### Exercise objective
Transcribe the entries that follow exactly as they appear, minus pictures.

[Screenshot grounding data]
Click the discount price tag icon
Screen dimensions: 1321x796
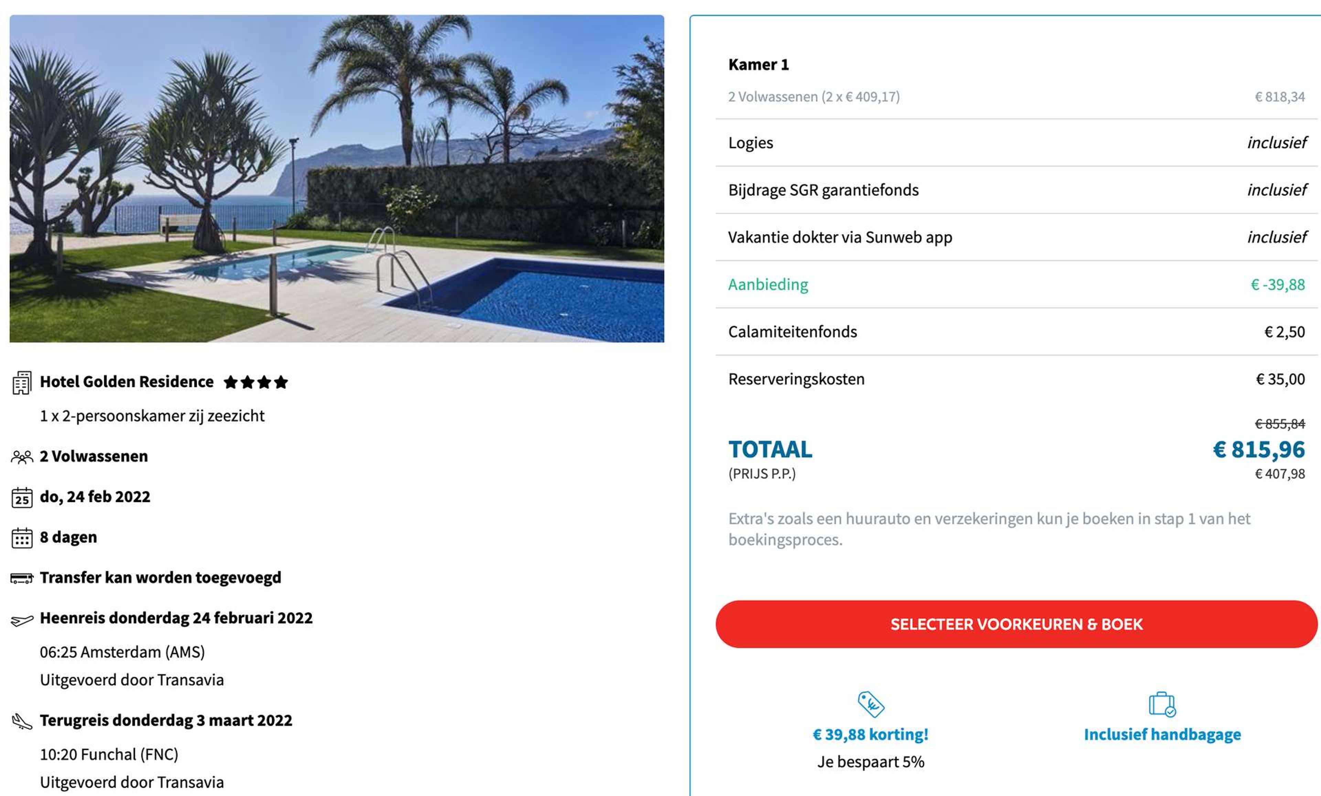871,704
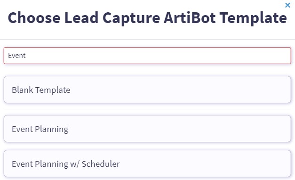Click inside the red-outlined search box

pyautogui.click(x=147, y=56)
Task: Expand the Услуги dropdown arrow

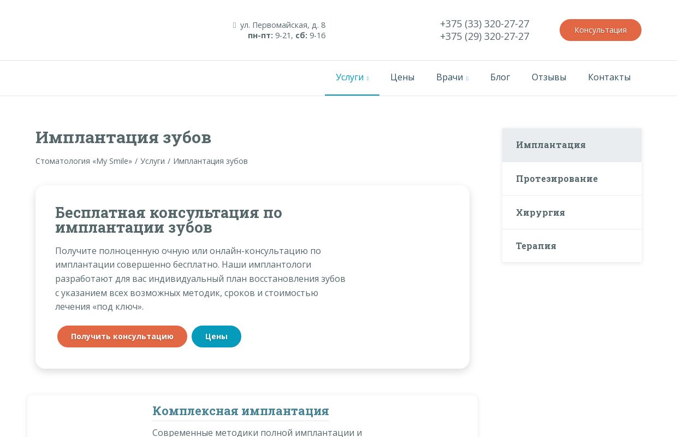Action: point(367,79)
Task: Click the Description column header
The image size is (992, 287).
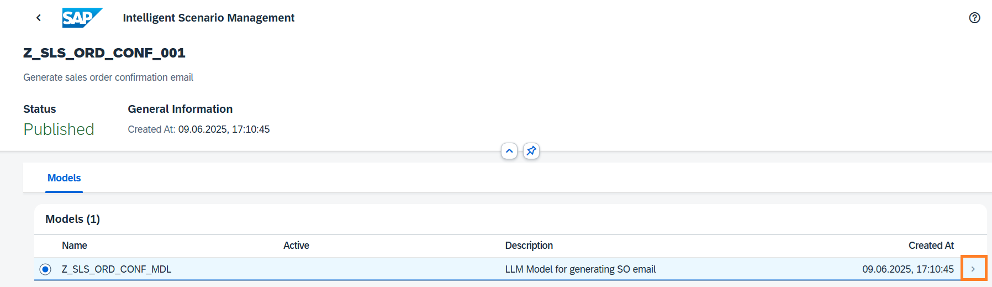Action: pos(529,246)
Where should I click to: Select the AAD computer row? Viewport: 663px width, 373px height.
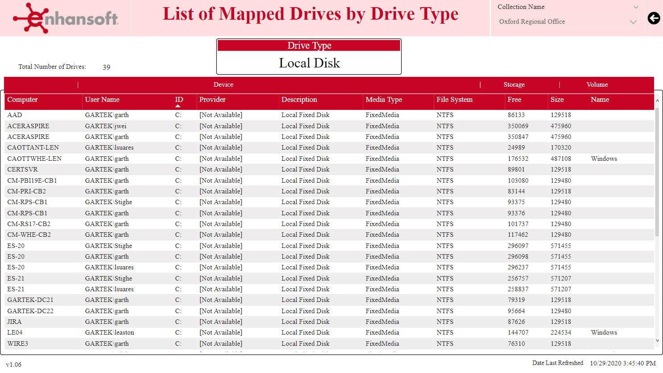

### Answer to the exercise
Click the discount price tag icon
Screen dimensions: 1321x796
871,704
Click inside the red-outlined search box

pyautogui.click(x=147, y=56)
Task: Expand the Услуги dropdown arrow

Action: point(367,79)
Task: Click the Description column header
The image size is (992, 287).
Action: pos(529,246)
Where should I click to: Select the AAD computer row? Viewport: 663px width, 373px height.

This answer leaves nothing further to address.